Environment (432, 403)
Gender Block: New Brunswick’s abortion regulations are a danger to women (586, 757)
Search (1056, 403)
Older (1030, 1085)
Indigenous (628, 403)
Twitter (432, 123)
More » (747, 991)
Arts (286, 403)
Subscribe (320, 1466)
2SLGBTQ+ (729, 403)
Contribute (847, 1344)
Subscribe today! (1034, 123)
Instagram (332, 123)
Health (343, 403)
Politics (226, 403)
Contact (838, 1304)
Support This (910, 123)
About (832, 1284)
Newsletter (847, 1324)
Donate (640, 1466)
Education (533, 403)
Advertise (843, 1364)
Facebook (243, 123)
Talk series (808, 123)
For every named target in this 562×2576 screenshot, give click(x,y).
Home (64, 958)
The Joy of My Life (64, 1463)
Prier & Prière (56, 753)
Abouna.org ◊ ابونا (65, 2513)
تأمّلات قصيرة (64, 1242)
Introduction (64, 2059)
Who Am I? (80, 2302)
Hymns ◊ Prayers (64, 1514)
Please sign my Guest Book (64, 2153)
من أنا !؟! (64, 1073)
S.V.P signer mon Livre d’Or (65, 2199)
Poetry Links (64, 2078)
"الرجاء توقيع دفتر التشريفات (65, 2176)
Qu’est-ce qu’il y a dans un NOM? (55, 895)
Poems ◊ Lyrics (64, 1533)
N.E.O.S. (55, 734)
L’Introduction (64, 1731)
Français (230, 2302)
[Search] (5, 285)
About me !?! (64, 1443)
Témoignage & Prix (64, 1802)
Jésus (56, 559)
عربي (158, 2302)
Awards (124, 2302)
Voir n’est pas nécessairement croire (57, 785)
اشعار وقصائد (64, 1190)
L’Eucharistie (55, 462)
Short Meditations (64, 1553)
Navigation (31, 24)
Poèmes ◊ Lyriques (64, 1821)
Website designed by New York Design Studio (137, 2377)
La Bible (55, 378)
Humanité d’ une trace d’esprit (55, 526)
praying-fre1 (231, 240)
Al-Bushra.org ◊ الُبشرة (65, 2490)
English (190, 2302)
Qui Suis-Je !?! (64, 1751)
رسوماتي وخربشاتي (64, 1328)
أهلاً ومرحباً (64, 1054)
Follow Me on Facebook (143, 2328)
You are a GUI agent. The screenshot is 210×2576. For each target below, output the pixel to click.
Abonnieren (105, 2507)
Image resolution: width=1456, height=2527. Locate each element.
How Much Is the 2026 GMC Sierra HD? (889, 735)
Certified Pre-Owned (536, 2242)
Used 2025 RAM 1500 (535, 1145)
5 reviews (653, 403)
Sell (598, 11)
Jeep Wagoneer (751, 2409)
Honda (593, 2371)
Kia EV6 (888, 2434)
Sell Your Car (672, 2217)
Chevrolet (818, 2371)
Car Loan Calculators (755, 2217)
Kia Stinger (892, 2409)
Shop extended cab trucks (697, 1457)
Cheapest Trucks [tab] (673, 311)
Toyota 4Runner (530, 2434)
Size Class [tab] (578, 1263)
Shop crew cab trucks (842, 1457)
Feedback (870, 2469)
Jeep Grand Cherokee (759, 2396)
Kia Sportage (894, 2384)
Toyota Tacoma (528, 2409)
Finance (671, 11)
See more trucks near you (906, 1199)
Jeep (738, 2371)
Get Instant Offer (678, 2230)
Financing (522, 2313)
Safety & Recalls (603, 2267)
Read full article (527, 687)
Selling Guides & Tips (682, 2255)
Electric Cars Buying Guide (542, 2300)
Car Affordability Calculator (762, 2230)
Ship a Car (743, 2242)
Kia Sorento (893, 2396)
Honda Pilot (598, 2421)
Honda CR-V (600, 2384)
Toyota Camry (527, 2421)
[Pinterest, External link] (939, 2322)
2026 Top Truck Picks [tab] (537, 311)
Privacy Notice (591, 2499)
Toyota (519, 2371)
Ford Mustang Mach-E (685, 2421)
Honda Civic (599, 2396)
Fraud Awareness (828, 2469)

Exercise details: Reproduce each entry above character for character.

Response to this exercise:
Environment (432, 403)
Gender Block: New Brunswick’s abortion regulations are a danger to women (586, 757)
Search (1056, 403)
Older (1030, 1085)
Indigenous (628, 403)
Twitter (432, 123)
More » (747, 991)
Arts (286, 403)
Subscribe (320, 1466)
2SLGBTQ+ (729, 403)
Contribute (847, 1344)
Subscribe today! (1034, 123)
Instagram (332, 123)
Health (343, 403)
Politics (226, 403)
Contact (838, 1304)
Support This (910, 123)
About (832, 1284)
Newsletter (847, 1324)
Donate (640, 1466)
Education (533, 403)
Advertise (843, 1364)
Facebook (243, 123)
Talk series (808, 123)
For every named target in this 562×2576 screenshot, give click(x,y).
Home (64, 958)
The Joy of My Life (64, 1463)
Prier & Prière (56, 753)
Abouna.org ◊ ابونا (65, 2513)
تأمّلات قصيرة (64, 1242)
Introduction (64, 2059)
Who Am I? (80, 2302)
Hymns ◊ Prayers (64, 1514)
Please sign my Guest Book (64, 2153)
من أنا !؟! (64, 1073)
S.V.P signer mon Livre d’Or (65, 2199)
Poetry Links (64, 2078)
"الرجاء توقيع دفتر التشريفات (65, 2176)
Qu’est-ce qu’il y a dans un NOM? (55, 895)
Poems ◊ Lyrics (64, 1533)
N.E.O.S. (55, 734)
L’Introduction (64, 1731)
Français (230, 2302)
[Search] (5, 285)
About me !?! (64, 1443)
Témoignage & Prix (64, 1802)
Jésus (56, 559)
عربي (158, 2302)
Awards (124, 2302)
Voir n’est pas nécessairement croire (57, 785)
اشعار وقصائد (64, 1190)
L’Eucharistie (55, 462)
Short Meditations (64, 1553)
Navigation (31, 24)
Poèmes ◊ Lyriques (64, 1821)
Website designed by New York Design Studio (137, 2377)
La Bible (55, 378)
Humanité d’ une trace d’esprit (55, 526)
praying-fre1 (231, 240)
Al-Bushra.org ◊ الُبشرة (65, 2490)
English (190, 2302)
Qui Suis-Je !?! (64, 1751)
رسوماتي وخربشاتي (64, 1328)
أهلاً ومرحباً (64, 1054)
Follow Me on Facebook (143, 2328)
You are a GUI agent. The screenshot is 210×2576. For each target below, output the pixel to click.
Abonnieren (105, 2507)
Image resolution: width=1456, height=2527. Locate each element.
How Much Is the 2026 GMC Sierra HD? (889, 735)
Certified Pre-Owned (536, 2242)
Used 2025 RAM 1500 (535, 1145)
5 reviews (653, 403)
Sell (598, 11)
Jeep Wagoneer (751, 2409)
Honda (593, 2371)
Kia EV6 (888, 2434)
Sell Your Car (672, 2217)
Chevrolet (818, 2371)
Car Loan Calculators (755, 2217)
Kia Stinger (892, 2409)
Shop extended cab trucks (697, 1457)
Cheapest Trucks [tab] (673, 311)
Toyota 4Runner (530, 2434)
Size Class [tab] (578, 1263)
Shop crew cab trucks (842, 1457)
Feedback (870, 2469)
Jeep Grand Cherokee (759, 2396)
Kia Sportage (894, 2384)
Toyota Tacoma (528, 2409)
Finance (671, 11)
See more trucks near you (906, 1199)
Jeep (738, 2371)
Get Instant Offer (678, 2230)
Financing (522, 2313)
Safety & Recalls (603, 2267)
Read full article (527, 687)
Selling Guides & Tips (682, 2255)
Electric Cars Buying Guide (542, 2300)
Car Affordability Calculator (762, 2230)
Ship a Car (743, 2242)
Kia Sorento (893, 2396)
Honda Pilot (598, 2421)
Honda CR-V (600, 2384)
Toyota Camry (527, 2421)
[Pinterest, External link] (939, 2322)
2026 Top Truck Picks [tab] (537, 311)
Privacy Notice (591, 2499)
Toyota (519, 2371)
Ford Mustang Mach-E (685, 2421)
Honda Civic (599, 2396)
Fraud Awareness (828, 2469)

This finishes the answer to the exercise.